聞こえてくる噂にうんざりしながら、俺は太陽の位置を確認する。
夕日が沈むまであと数分、それまでにアーマードラゴンを倒さないと俺の体がもたないだろう……。
「悪いが、足手纏いになるから離れてくれ」
「わ、わかりました!!お前ら行くぞ!」
その中にいるリーダー格の男が声をかけると、他のやつらも思い出したかのようにドラゴンを見上げながら、慌てて走り出す。
その様子を確認し終えた俺はドラゴンを改めて見ると、ようやく立ち上がることができたのか、怒りに満ちた瞳をこちらに向けて大きく声を上げた。
ぐるらぅぁあああああぁああ!!!!
その雄叫びと共に、口からブレスを出そうとしているのだろう、強い魔力派を感知する。
「マニ、頼む」
俺は手に抱えていた青紫色のスライムを撫でる。
すると俺の前には大量のステータス画面が映し出されていた。体力、魔力量などの情報が出てはいるが、それは全く必要ない。
一番大事なことは弱点である核の位置を知ることだからだ。
その核があるのは左肩の少し下。元から体の硬いアーマードラゴンは特に核を覆う事はしていないようだ。
「ダン!転移するが、そのまましっかり抱えていてくれ」
「わかったぜ」
ダンはニヤリと笑うと、俺を抱える手に力を込める。
そしてドラゴンがブレスを放つ瞬間、俺達はその場からかき消えた。
それは俺が、転移を使ったからだ。
次の瞬間ドラゴンの背面にいた俺は、一番得意な魔術であるグラビティーアローを打ち込んだ。
その光は明滅しながら、ドラゴンの左肩下に突き刺さる。

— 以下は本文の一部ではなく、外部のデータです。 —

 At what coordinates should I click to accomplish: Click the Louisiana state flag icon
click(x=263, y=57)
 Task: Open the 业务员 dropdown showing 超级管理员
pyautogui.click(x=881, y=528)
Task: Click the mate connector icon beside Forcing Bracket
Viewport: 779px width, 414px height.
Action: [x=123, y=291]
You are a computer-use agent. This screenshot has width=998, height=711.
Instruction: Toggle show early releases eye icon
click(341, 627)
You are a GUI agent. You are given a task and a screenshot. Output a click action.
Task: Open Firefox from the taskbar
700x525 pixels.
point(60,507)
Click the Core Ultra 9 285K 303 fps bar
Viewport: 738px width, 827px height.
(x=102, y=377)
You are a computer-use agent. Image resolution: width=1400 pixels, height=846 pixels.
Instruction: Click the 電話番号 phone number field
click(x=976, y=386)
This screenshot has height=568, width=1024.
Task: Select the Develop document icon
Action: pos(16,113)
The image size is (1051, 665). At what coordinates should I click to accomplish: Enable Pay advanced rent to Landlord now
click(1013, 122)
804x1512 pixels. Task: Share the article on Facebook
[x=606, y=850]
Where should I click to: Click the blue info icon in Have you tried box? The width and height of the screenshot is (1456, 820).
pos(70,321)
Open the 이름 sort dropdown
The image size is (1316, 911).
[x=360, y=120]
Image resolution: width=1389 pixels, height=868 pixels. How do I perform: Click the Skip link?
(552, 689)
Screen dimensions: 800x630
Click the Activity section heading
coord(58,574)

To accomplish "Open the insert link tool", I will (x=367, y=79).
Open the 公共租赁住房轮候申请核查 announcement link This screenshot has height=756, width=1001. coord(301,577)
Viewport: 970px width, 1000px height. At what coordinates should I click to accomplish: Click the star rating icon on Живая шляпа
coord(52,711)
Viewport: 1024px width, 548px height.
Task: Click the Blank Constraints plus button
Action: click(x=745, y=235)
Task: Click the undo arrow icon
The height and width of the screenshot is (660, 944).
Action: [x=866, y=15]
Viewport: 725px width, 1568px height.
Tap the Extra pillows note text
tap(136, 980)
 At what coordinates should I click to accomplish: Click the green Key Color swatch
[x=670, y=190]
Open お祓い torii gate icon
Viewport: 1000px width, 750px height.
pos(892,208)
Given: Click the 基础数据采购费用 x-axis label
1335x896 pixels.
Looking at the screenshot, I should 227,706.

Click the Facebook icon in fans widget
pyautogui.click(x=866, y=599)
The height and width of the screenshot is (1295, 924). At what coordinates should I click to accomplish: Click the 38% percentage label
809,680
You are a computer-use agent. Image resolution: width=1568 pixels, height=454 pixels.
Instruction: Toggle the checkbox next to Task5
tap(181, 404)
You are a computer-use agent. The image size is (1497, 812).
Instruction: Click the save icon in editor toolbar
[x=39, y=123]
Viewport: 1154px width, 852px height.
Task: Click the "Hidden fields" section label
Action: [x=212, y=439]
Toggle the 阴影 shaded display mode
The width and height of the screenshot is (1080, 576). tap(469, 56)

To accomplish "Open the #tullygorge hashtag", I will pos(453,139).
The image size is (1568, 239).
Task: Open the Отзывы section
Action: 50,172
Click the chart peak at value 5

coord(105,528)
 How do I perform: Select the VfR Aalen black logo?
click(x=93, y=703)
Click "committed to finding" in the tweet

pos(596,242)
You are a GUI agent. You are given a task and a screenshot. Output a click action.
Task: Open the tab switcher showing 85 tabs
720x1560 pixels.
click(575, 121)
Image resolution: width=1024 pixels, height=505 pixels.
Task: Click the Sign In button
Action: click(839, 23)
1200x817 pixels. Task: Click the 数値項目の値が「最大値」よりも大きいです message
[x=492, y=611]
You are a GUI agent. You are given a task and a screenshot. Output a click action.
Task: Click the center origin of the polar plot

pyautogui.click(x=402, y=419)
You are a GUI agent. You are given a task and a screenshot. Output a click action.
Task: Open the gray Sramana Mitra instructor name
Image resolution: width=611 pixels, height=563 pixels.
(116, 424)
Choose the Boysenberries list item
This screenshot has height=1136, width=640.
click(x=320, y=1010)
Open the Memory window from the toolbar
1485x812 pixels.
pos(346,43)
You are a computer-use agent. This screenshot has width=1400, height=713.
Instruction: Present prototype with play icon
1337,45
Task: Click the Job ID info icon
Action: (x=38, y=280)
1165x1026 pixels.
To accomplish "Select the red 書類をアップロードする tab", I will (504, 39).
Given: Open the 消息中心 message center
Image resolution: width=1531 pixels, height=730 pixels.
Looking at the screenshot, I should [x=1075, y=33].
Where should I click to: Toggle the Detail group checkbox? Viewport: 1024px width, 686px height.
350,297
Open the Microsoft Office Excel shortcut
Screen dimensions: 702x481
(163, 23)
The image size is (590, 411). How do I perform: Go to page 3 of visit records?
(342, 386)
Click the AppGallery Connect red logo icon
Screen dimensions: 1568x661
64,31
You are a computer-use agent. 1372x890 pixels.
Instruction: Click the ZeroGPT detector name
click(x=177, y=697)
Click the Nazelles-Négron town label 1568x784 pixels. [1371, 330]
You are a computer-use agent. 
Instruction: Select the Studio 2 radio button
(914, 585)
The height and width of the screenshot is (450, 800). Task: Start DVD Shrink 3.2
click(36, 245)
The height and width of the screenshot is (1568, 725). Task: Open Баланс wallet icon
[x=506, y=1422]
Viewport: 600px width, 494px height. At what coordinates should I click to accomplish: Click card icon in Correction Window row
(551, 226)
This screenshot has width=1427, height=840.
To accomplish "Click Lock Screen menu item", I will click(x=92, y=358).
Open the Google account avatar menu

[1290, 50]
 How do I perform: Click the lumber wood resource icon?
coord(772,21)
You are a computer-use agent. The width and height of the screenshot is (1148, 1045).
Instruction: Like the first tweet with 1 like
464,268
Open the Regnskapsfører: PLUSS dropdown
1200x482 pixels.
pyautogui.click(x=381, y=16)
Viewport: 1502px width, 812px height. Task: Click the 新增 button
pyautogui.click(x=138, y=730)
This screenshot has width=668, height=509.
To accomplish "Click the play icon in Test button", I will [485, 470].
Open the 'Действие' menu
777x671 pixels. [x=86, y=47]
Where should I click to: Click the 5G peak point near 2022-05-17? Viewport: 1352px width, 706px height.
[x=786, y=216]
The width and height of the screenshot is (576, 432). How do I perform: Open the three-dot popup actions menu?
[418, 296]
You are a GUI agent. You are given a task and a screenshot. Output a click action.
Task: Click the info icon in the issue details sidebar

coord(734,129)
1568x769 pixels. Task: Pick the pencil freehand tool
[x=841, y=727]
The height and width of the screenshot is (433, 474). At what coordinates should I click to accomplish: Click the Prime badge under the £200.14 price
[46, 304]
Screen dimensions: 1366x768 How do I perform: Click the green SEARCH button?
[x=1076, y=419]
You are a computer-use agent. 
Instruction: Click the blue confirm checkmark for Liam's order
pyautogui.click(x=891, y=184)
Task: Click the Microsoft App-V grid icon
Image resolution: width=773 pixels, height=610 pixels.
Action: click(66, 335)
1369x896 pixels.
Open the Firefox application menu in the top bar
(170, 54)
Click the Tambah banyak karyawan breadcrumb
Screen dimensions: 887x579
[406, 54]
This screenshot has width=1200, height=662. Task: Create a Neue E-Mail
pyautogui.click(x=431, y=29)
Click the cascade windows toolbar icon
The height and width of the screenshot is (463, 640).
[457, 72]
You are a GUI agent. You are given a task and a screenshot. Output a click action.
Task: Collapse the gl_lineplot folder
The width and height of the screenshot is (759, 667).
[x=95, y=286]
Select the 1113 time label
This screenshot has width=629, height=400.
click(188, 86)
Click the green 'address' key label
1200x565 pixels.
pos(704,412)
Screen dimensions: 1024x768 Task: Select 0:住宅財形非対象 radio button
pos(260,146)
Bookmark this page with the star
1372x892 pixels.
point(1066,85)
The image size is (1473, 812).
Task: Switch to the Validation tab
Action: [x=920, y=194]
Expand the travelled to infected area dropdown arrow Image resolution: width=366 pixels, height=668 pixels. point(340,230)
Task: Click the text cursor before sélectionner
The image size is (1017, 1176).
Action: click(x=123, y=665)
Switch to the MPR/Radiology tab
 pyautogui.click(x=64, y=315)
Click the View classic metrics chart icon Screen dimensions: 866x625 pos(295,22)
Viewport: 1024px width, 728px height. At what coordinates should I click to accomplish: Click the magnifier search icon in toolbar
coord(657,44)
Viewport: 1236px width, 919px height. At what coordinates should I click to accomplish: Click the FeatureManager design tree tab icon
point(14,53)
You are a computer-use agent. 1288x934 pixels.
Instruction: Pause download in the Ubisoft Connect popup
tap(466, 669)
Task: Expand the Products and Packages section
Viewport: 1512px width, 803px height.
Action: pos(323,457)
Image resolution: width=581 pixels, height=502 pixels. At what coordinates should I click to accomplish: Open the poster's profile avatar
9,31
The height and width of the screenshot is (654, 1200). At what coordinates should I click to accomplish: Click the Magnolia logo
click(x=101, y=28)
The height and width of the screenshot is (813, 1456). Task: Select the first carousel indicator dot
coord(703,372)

そして周りの光を飲み込むように重力波を発生させ、ドラゴンの左肩に穴を開けて消滅していった。
核ごと左肩を打たれたドラゴンは突然コト切れたようにゆっくりと倒れていく。
完全に倒れた事を確認して、そのドラゴンを亜空間ボックスへと放り込む。
その動作を見ていた冒険者達は、皆一斉に盛大に喜び合っていた。
「うおおお!あんたのおかげで命拾いした!」
「ありがとう、ありがとう!……おれはもう、ダメかと……」
「やっぱり噂は本当だったんだ!!俺達は助かったんだ!」
そんな冒険者達の姿はボロボロで、あちこち怪我をしている者達ばかりだ。
だから俺は、そいつらを早く救助しなくてはならない。そこまでがこの緊急クエストだからだ。
「まだ終わりではない。ギルドに戻って早く怪我の手当てをするんだ」
そう言っておれは転移空間を作り出した。これをやると体力をかなり消耗するからあまりやりたく無いが、今は緊急事態だ。
こうしてギルドへ冒険者を案内した俺は、再びギルド内で驚愕されることになる。
それはギルドへ転移空間を繋げたからじゃない。
何故か俺がお姫様抱っこの姿でギルドに現れたからだ。
正直そのことを忘れていた俺が悪いけど、気にしている時間はない。
「こいつらを頼む」
言い訳をする暇もなく、一言添えて俺は颯爽とその場を立ち去った。
何故って、もう本当に時間がないからだ。
ギルドの外にでると、夕日はもう殆ど見えなくなっている。
俺はもう体を動かすのも億劫な状態だった。
「……すまないが、あとは……任せた」
「ああ、任せとけ……だからゆっくり休めよ」
ダンの声を最後まで聴き終えることなく、俺は最後の力を振り絞り……転移した。
俺が住む王宮の一室へと……。
部屋に辿り着くと同時に倒れ込む俺の元へ、名前を呼ぶ声が聞こえる。
「イルレイン様!!!大丈夫ですか、すぐに処置を……」
その叫び声を聞きながら、俺の意識はすぐに途絶えてしまったのだった。